Figures 6 (click here) and 7 (click here) present results of such investigations as contour plots. They show, for given separations and differences in magnitude, the error which is made in the magnitude estimated by DAOPHOT. Figure 6 was created using an image of Betelgeuse and Fig. 7 using an image of HD5980. For Betelgeuse, we varied the separation from 0.25 to 1.98 arcsec with a step of 0.25 arcsec. In the case of HD5980, this was done for a separation between 0.21 and 2.12 arcsec with a step of 0.21 (the difference is mainly due to the different pixel size). In both cases, we considered differences in magnitude between 0 and 10 with a step of 1.25 magnitude. The contour plots were smoothed to minimise the small irregularities induced by residual features in the PSF.
Figure 6: Error in the photometry of a faint companion as a function
of the distance and the difference in magnitude. The original image was
created with an image of Betelgeuse and DAOPHOT used an image of HR2076.
The contours are 0.001 (1), 0.003 (2),
0.01 (3), 0.03 (4), 0.1 (5), 0.3 (6), 1 (7) and 3 (8) magnitudes
Figure 7: Error in the photometry of a faint companion as a function
of the distance and the difference in magnitude. The original image was
created with an image of HD5980 and DAOPHOT used an image of SAO255763.
The contours are 0.001 (1), 0.003 (2),
0.01 (3), 0.03 (4), 0.1 (5), 0.3 (6), 1 (7) and 3 (8) magnitudes.

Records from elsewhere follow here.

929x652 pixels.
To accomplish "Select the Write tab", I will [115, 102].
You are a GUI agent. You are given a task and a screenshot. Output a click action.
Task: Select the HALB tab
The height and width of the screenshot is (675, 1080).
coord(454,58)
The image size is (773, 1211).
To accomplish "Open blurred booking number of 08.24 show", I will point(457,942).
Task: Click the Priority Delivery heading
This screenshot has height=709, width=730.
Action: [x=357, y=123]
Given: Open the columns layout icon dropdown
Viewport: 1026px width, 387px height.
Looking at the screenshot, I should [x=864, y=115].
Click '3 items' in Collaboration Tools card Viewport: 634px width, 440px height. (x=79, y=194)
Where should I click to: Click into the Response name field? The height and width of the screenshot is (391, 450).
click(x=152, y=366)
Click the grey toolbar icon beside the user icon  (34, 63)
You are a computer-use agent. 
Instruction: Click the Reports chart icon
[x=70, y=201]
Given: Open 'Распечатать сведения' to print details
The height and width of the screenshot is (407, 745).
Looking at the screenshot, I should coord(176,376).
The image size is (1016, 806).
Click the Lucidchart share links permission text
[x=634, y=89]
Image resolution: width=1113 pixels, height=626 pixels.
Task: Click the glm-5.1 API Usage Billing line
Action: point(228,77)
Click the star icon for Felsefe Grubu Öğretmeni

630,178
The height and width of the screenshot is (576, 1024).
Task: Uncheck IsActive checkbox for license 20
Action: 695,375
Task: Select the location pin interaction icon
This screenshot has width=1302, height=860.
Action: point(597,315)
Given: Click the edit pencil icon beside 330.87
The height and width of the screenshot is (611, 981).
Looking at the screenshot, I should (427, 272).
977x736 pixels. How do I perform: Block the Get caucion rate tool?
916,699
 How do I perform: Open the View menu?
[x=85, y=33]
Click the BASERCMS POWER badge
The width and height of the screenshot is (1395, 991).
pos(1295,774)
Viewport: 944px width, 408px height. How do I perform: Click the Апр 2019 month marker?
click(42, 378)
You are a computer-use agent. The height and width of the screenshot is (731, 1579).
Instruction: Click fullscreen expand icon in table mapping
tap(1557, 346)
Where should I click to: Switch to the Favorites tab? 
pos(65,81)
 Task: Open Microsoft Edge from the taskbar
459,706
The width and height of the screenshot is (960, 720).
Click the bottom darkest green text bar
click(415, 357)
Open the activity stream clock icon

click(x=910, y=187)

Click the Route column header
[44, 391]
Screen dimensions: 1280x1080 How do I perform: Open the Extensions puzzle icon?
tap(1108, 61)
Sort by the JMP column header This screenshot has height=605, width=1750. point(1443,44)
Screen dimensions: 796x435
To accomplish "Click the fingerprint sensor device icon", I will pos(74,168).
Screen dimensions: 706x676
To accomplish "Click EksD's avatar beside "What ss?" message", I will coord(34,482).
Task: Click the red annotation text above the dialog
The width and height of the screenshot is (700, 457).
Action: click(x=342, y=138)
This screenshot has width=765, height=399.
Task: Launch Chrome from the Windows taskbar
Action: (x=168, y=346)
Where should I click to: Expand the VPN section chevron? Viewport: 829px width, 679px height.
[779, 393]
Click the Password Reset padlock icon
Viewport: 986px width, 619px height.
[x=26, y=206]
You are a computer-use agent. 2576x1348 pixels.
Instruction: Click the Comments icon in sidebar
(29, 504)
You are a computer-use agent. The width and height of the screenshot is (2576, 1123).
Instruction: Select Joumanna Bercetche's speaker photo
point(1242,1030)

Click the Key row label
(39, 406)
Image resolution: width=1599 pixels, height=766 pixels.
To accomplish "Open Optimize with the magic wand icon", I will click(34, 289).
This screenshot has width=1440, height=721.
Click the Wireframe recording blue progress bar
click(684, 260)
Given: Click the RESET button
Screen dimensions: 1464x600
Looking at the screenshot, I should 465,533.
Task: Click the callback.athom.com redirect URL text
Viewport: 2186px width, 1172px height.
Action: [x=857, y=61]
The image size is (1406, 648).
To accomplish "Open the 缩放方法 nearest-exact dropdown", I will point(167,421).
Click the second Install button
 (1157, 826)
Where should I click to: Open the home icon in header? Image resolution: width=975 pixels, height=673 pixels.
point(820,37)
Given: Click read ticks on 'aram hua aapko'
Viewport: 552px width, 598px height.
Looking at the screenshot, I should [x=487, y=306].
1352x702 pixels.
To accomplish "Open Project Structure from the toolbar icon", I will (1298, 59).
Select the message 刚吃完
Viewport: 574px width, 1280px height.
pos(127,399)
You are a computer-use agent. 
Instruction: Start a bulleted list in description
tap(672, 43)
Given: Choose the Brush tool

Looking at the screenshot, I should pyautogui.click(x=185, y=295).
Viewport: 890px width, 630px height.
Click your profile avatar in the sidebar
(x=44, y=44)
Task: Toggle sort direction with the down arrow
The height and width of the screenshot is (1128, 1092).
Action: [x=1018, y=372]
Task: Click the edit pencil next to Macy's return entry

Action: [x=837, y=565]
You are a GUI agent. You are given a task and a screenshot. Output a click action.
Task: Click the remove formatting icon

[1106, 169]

Note that the range in separation is not exactly the same as in the
previous figure
Figure 7 (click here) can be considered representative of the performances of DAOPHOT in good conditions. It gives an estimate of the best performance an adaptive optics system can achieve when measuring the light of a faint companion next to a bright star. The figure shows that a very good photometric accuracy (an error of about 0.01) can only be achieved further than about 1 arcsec and for a difference in magnitude not larger than 3 or 4. Good photometric accuracy (an error between 0.01 and 0.1) can only be achieved for a difference in magnitude less than 2 near the star, and for a difference of 6 or 7 magnitudes further than 1 arcsec. Only a poor accuracy (more than 0.1) is available near the main star in most cases and, beyond 1 arcsec, for differences in magnitude larger than 6 or 7.
When comparing the two figures, it can be noted that the results are slightly better in the case of HD5980. This is due to a longer exposure time (200 seconds instead of 6), therefore smaller fluctuations in the halo, and also to a more careful choice of calibration star. But note that the two figures, even though they were obtained in very different conditions and during different runs, are nevertheless very similar, which indicates that they can be considered typical and unlikely to be much improved in similar atmospheric conditions. We carried out a similar procedure using images of HD5980 and SAO255763 obtained in the H-band. The integration times were respectively 200 and 100 seconds, the Strehl ratios 0.13 and 0.15, the signal to noise ratios 5500 and 35000, and the delay between the images 15 minutes. Again the results were very similar, only slightly worse. For a difference in magnitude of 2.5 between the main star and its companion, the errors in the magnitude estimation were respectively 0.15, 0.02 and 0.002 at 0.5, 1 and 2 arcsec, compared to 0.15, 0.015 and 0.001 in the K band for the same couple of objects. For a difference in magnitude of 5, the errors were 0.6, 0.2 and 0.02 in H, compared to 0.6, 0.15 and 0.01 in K. This result confirms that only slight improvement is obtained when the Strehl ratio is higher, at least in the range 0.10 to 0.35. Better results could obviously be obtained for higher Strehl ratios, say above 0.4.